Chapitre 23

248 23 0
                                    

Elizabeth, assise dans le salon avec sa mère et ses sœurs, réfléchissait à ce qu'elle venait d'apprendre, ne sachant s'il lui était permis de le communiquer, lorsque sir William Lucas parut : sa fille l'avait chargé d'annoncer son mariage. Après force compliments sur l'espoir d'une union entre les deux familles, il développa le sujet de sa visite à des auditeurs non seulement étonnés, mais incrédules, car Mrs Bennet avec plus de persévérance que de civilité l'assura qu'il se trompait, et Lydia toujours indiscrète et souvent malhonnête, s'écria brusquement :

— Bon Dieu ! sir William, comment pouvez-vous dire une telle fausseté ? Ne savez-vous pas que Mr Colins veut épouser Lizzy ?

Il ne fallait rien de moins que la complaisance d'un courtisan, pour supporter avec tranquillité une pareille contradiction, mais le caractère poli de sir William ne se démentit point et, tout en demandant permission de les assurer de la vérité de son récit, il écoutait leurs impertinences avec une patience vraiment admirable.

Elizabeth, sentant qu'il était de son devoir de le tirer d'une position aussi désagréable, vint confirmer cette nouvelle, par l'assurance que Charlotte la lui avait déjà communiquée, et s'efforça de mettre fin aux exclamations de sa mère et de ses sœurs, en félicitant sincèrement sir William. Elle fut, en cela, vivement secondée par Jane et, d'un commun accord, elles vantèrent le bonheur qu'on pouvait attendre d'un tel mariage, la bonne réputation de Mr Colins et le peu de distance qu'il y avait de Hunsford à Londres.

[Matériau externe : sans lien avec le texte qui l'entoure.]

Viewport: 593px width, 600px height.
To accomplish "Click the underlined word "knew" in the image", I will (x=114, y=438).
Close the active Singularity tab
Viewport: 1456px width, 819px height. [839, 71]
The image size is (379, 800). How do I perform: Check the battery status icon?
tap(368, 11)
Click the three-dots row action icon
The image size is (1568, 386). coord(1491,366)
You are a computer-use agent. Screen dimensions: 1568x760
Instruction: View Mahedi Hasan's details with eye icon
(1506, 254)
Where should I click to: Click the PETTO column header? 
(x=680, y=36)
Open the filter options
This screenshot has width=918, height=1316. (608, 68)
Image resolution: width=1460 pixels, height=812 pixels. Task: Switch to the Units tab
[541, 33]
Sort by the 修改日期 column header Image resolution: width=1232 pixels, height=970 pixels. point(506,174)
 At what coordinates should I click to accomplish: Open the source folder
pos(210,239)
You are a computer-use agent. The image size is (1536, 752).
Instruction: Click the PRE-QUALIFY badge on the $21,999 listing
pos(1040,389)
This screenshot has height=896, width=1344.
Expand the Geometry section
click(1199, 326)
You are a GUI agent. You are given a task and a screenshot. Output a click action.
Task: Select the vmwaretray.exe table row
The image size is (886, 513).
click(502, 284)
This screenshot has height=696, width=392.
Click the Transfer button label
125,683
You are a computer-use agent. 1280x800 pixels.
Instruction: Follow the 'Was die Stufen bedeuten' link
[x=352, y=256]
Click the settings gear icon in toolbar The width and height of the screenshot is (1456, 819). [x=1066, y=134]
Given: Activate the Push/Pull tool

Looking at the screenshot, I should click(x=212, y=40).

Mrs Bennet était, en effet, trop contrariée, pour parler beaucoup en présence de sir William, mais à peine fut-il parti, qu'elle ne dissimula plus ses sentiments : d'abord elle persistait à ne vouloir pas croire un mot de cette affaire. Secondement, elle était assurée que l'on avait séduit Mr Colins. Troisièmement, elle espérait qu'ils ne pourraient être heureux ensemble, et quatrièmement, que le mariage serait rompu. Deux choses cependant furent par elle positivement décidées, l'une qu'Elizabeth était cause de tout cela, l'autre qu'on la traitait elle-même sans nul ménagement, et ces deux points devinrent le sujet de ses doléances, durant le reste du jour. En vain voulut-on la consoler, ou l'adoucir, et le jour entier n'épuisa point son ressentiment. Pendant plus d'une semaine, elle ne pouvait voir Elizabeth sans la gronder. Un mois s'était passé, qu'elle ne pouvait encore parler à sir William ou à lady Lucas avec civilité, et avant qu'elle pût pardonner à leur fille, plusieurs mois s'écoulèrent.

L'impression que cet événement fit sur Mr Bennet fut d'une tout autre nature. C'était une chose, disait-il, amusante pour lui, de voir que Charlotte Lucas, qu'il avait toujours jugé une personne sensée, fût aussi sotte au moins que sa femme, et plus sotte que sa fille.

Jane avoua que ce mariage lui causait quelque étonnement, mais elle parlait moins de sa surprise, que du désir de les voir heureux, et Elizabeth ne la put persuader que cela n'était guère probable. Kitty et Lydia ne portèrent point envie à Charlotte, Mr Colins n'était qu'un ecclésiastique, et tout ce qui les intéressait dans cette affaire, ce fut de pouvoir la conter à leurs amies de Meryton.

Lady Lucas ne fut pas insensible au plaisir de pouvoir, à son tour, vanter à Mrs Bennet le bonheur de bien marier une fille. Elle venait à Longbourn plus souvent que de coutume pour parler de sa joie, loin d'être découragée par l'air renfrogné et les remarques peu aimables de Mrs Bennet.

Entre Elizabeth et Charlotte, il existait une contrainte qui les rendit toutes deux fort silencieuses sur ce sujet, et Elizabeth sentait bien que tout le charme de leur liaison était pour jamais détruit. La peine qu'elle éprouvait, en voyant les sentiments de Charlotte si opposés à ce qu'elle les croyait, lui fit rechercher sa sœur avec plus de tendresse que jamais. Avec elle du moins, elle ne pouvait craindre d'être trompée, et de plus, elle devenait de jour en jour plus inquiète sur son sort, car Bingley était absent depuis une semaine, et l'on n'entendait point parler de son retour.